The sphere is broken in 16 vertical segments and each vertical segment has 8 parts. We'll take another look at this to make it very clear what we mean. Try to see the 16 vertical segments on the sphere (some are hidden in back, aren't they?--but they are still there). And for each vertical segment can you count 8 parts? The illustration shown below makes it easier. Take a look at it then come back to these two pictures and do the same check for 16 vertical segments, each with 8 parts. The diagram directly below shows how each segment of the sphere gets mapped to something in the flat image to the lower left.
Map makers have been doing this kind of thing with the globe for hundreds of years, looking for the best "Projection" of a sphere onto a flat surface. If you are a maker of globes, you start of with printing on a sheet of cardboard which looks very much like the diagram in the lower left. In general a quality map maker may use many more segments than 16. The printing is done on a flat sheet which is cut to include only those pieces that get reassembled into a globe.
So far our discussion has been along the lines of visualizing UV mapping and seeing what an unwrapper does. We will do a few more experiments to get this concept down very clear.
Practical Exercises Using Ultimate Unwrap
UV mapping and unwrapping come about to handle some practical problems that 3D artists and animators have always faced. The biggest problem is that we live in a 3D world but most of our tools are 2D. My computer screen is 2D, and most likely so is yours. If not, you are very lucky indeed. Printing presses which print on the cardboard that is wrapped into a globe are also 2D. 3D printing presses are not here yet, are they? Since our toolset is stuck in a 2D world (mouse, screen, printing, and more), we need ways to make that work in our 3D world. Luckily we have UV Mapping.
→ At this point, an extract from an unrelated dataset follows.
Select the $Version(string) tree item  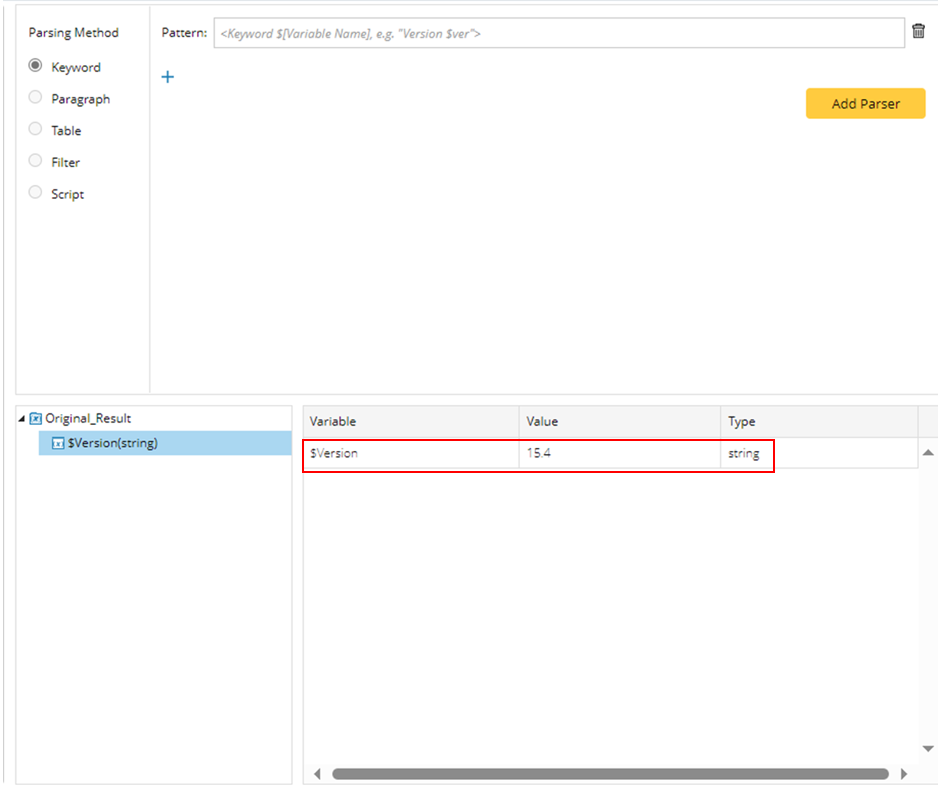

We are going to make a photo cube. This is a 6-sided lucite cube that many people have on their desks with pictures of friends and family. You have probably seen such a cube. Let's do the same thing in software. We'll use Ultimate Unwrap and Photoshop. The procedure will be like this. 1. Create the cube in Ultimate Unwrap and unwrap it. 2. Export the unwrapped cube. 3. Load into Photoshop and edit. Save. 4. Re-import back into Ultimate Unwrap and view the result.
We begin by telling Ultimate Unwrap to create a Box (Create | Box) where each side is made up of one segment for a total of 6 segments. We leave the sides all the same size.
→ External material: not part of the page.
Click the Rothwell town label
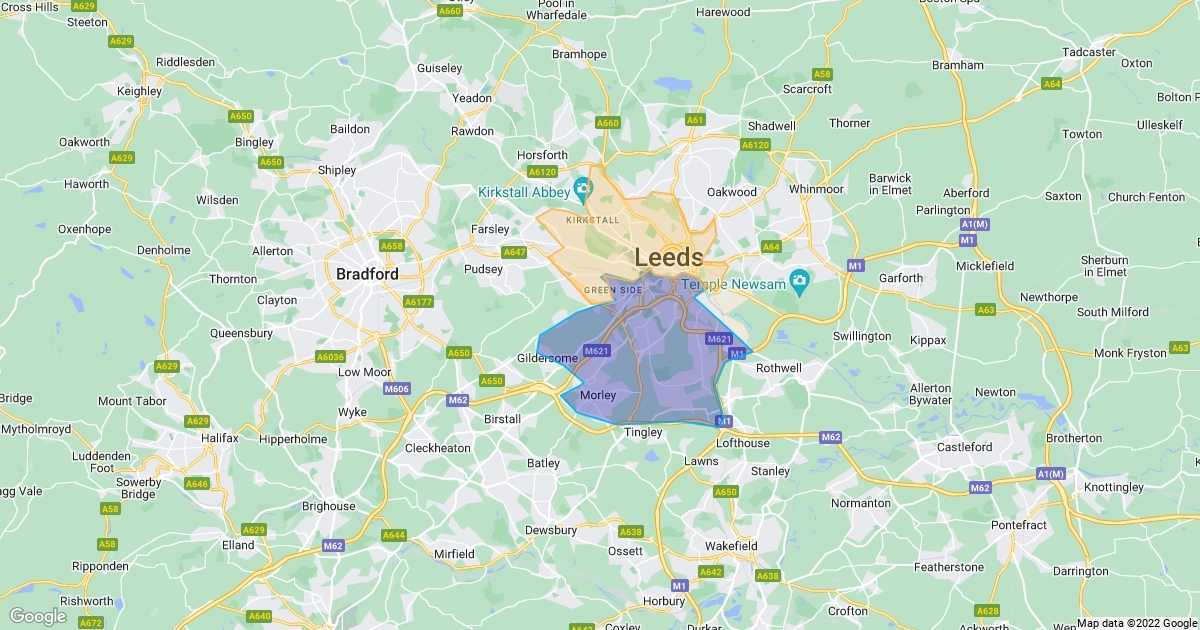This screenshot has width=1200, height=630. click(779, 368)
As you click into each cube in the unwrapped map, the corresponding face on the cube lights up (some are hidden, but you can rotate the cube to see them). On the left of the panel below we clicked into the top right and the on the right of the panel the front face of the cube became highlighted in red.
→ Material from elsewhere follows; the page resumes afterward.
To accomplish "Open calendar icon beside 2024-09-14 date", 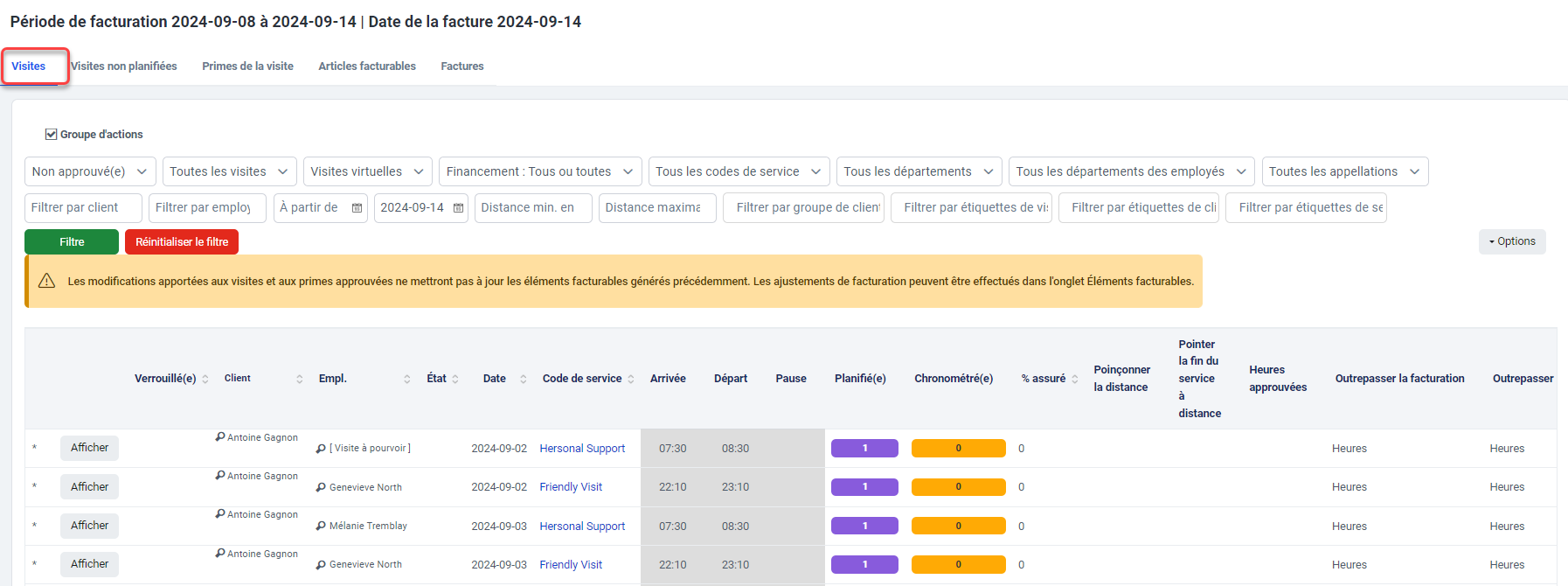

Here is our exported UV map before we make any changes. We exported in PSD format.
We will put an image on each of the white squares. Here is our result.
This image now gets re-imported into Ultimate Unwrap. Some steps are needed to load this bitmap and assign it to the faces. Once we do these steps, however, the result is what we expected.
The pictures have now been applied to our cube on all faces. If we turn and rotate the cube to view all sides we will see all six pictures.
For now that concludes the first Section of using UV Mapping software. We still need to define what UV stands for and go much deeper.
Additional articles will appear in this section.
Topics for further exploration and reading on your own
1. Find some Kleenex or Puffs (still in the box) and do the experiment above. If you have Scotch tape on hand almost no one will be the wiser, unless you tell them.
2. Take a look at the Web sit for Ultimate Unwrap and follow through some of the tutorials. Try out the Ultimate Unwrap demo which is fully functional, non-expiring except it does not save files. You will be able to do some following along with the tutorials and you will be able to repeat the examples shown here.
3. How many total segments are there in our first example of the globe above? HINT: Count them using the unwrapped image of the globe.
4. Tell a friend what you learned by reading this article. Show him or her some examples. You will increase your understanding of the topics presented here when you present them to someone else.